Artificial intelligence is changing how companies approach employee well-being, making mental health support more proactive, accurate, and accessible. As workplace benefits themselves evolve, technology is augmenting the human side of care to help meet the growing need for timely and effective support.

Stephen Sokoler is an expert working on the front lines of this new approach to mental health. As the Founder and CEO of corporate mental health solution Journey and author of The Mental Health Advantage, Sokoler is focused on helping organizations leverage technology to empower employees, reduce turnover, and tackle burnout. He says AI's machine precision can make the difference between an employee getting the care they need and going untreated.

"AI can, in a very simple and elegant way, help people find the right care." AI's ability to closely match a patient's needs with a relevant physician is just one example. "If you don't find the right therapist for somebody, not only will they not get the care that they need, they may swear off therapy forever. AI can help make that matching process more precise, more accurate, and actually more human.”

  • Paradox of choice: According to Sokoler, one of the biggest barriers to mental health support is actually choice itself. "One thing I hear all the time from HR leaders is that they're putting out this beautiful buffet, this beautiful smorgasbord of amazing benefits to employees, and the employees are coming to them and saying, 'I'm starving.'"

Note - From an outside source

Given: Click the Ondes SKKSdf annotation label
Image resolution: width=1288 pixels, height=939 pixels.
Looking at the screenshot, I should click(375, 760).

  • Navigating the maze: With so many options, many of which overlap, Sokoler says employees often don't know where to start. "The bigger the company, the more benefits you have. For mental health, do you go to your healthcare plan, your EAP, or some other point solution?" This is where he says AI's power to guide employees becomes invaluable.

Rather than replace human clinicians, Journey’s tools work on the back end of care to augment human capabilities. Regular employee touchpoints keep mental health top of mind and help employers overcome the common challenge of delayed care. “We don't often ask for help until it's too late,” Sokoler says. “We wait, we delay getting care, and we think things will just naturally get better. What ends up happening is we suffer in silence and things actually get worse.”

Journey recently completed a two-year study demonstrating the impact of early intervention. Identifying at-risk employees sooner and proactively guiding them to care prevented escalation into crisis, avoiding an average of 17 high-cost clinical visits and saving nearly $5,000 per at-risk employee.

By analyzing de-identified conversational trends, usage patterns, and contextual life events, AI can surface moments when proactive outreach may be helpful while maintaining strict privacy boundaries. "For example, if you're in an area that gets hit by a natural disaster, or your number of dependents has gone up or has gone down, or your role changes, there are certain times when being proactive and reaching out is very helpful."

  • Enhance, not replace: While the potential application of AI in mental health is immense, Sokoler cautions leaders against conflating back-end augmentation with front-end replacement. "The tools are not replacing a therapist," he asserts. "I have concerns in terms of tools that are directly interacting with employees as 'therapists' or 'coaches.' I'm sure the technology will get there at some point, but it's definitely not there as of right now."

  • Dig for details: For benefits and HR leaders exploring AI solutions, he recommends a rigorous, hands-on approach. "There's a lot of snake oil out there, so the advice I have for leaders is to ask lots of questions. Dig, dig, dig, and do lots of testing. Don't just listen to what a company claims to be doing. Actually go and use it, experience it, and ask lots of probing questions."

Looking ahead, Sokoler expects the trend of building AI into existing platforms will only accelerate. He sees the market splitting into two distinct paths, with established players making incremental improvements while a new generation of startups aims for disruption. “The companies that win won’t be the ones with the flashiest AI. They’ll be the ones that use it responsibly to help people get care earlier and more effectively.”